> Objective: Copy the listing below word for word, leaving out the pictures.

> Input for this task:
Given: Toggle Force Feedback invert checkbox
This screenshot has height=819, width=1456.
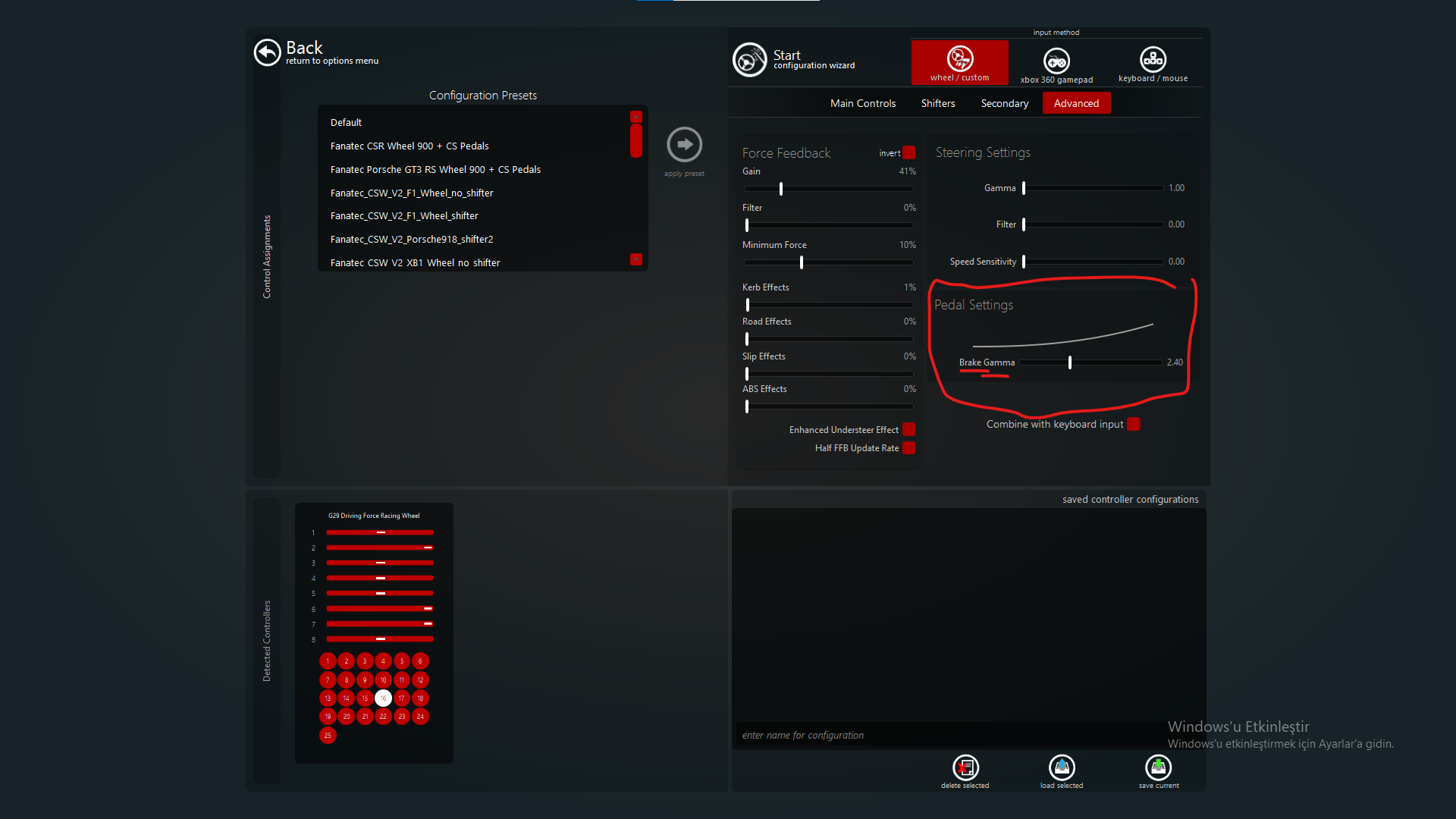Looking at the screenshot, I should click(x=909, y=152).
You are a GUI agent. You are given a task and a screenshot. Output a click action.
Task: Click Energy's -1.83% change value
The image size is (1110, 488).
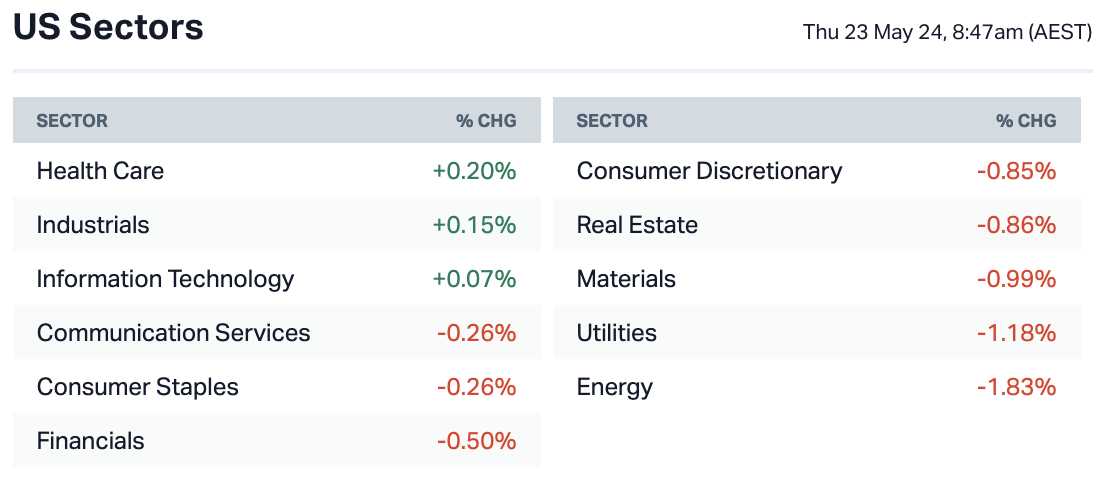[x=1016, y=387]
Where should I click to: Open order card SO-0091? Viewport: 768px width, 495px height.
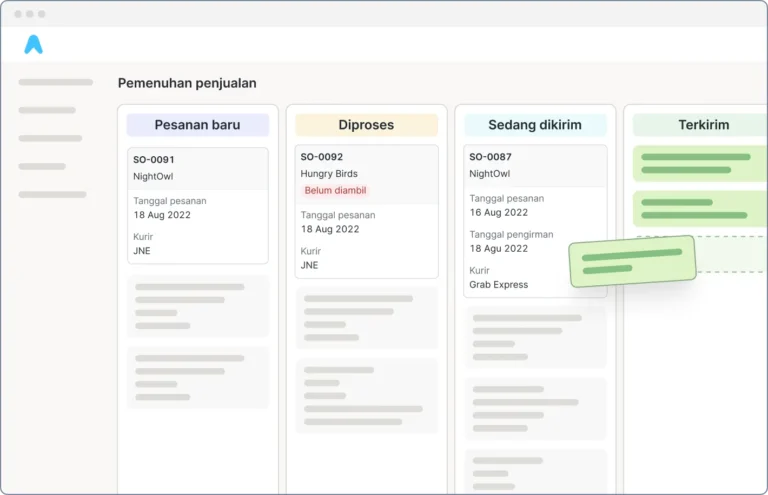pyautogui.click(x=197, y=205)
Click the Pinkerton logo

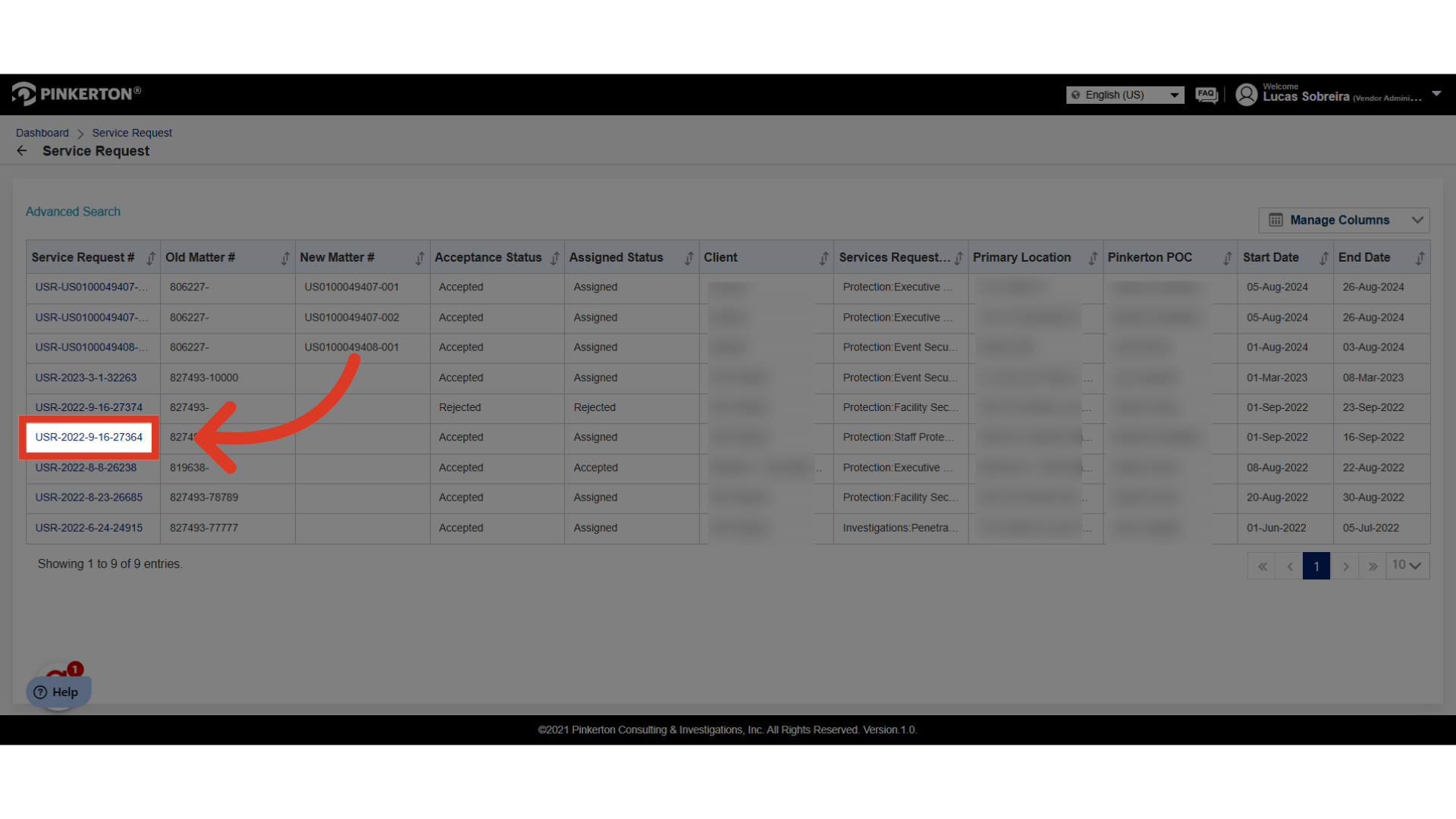pyautogui.click(x=76, y=93)
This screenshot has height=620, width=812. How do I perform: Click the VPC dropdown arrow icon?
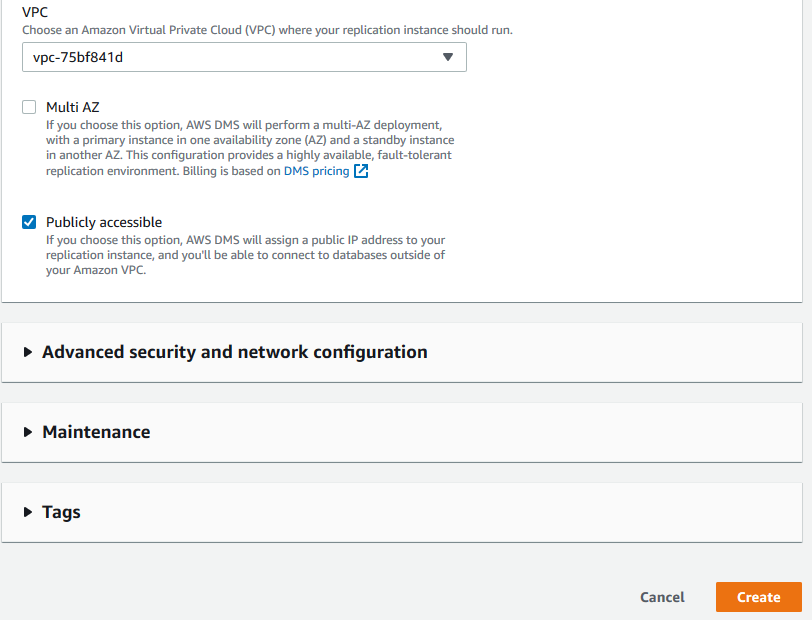click(448, 57)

> Answer in full:
Given: Toggle Force Feedback invert checkbox
This screenshot has height=819, width=1456.
Looking at the screenshot, I should click(x=909, y=152).
You are a GUI agent. You are given a task and a screenshot. Output a click action.
Task: Click Energy's -1.83% change value
The image size is (1110, 488).
[x=1016, y=387]
Where should I click to: Open order card SO-0091? Viewport: 768px width, 495px height.
pyautogui.click(x=197, y=205)
Click the Pinkerton logo

pyautogui.click(x=76, y=93)
This screenshot has height=620, width=812. How do I perform: Click the VPC dropdown arrow icon?
click(448, 57)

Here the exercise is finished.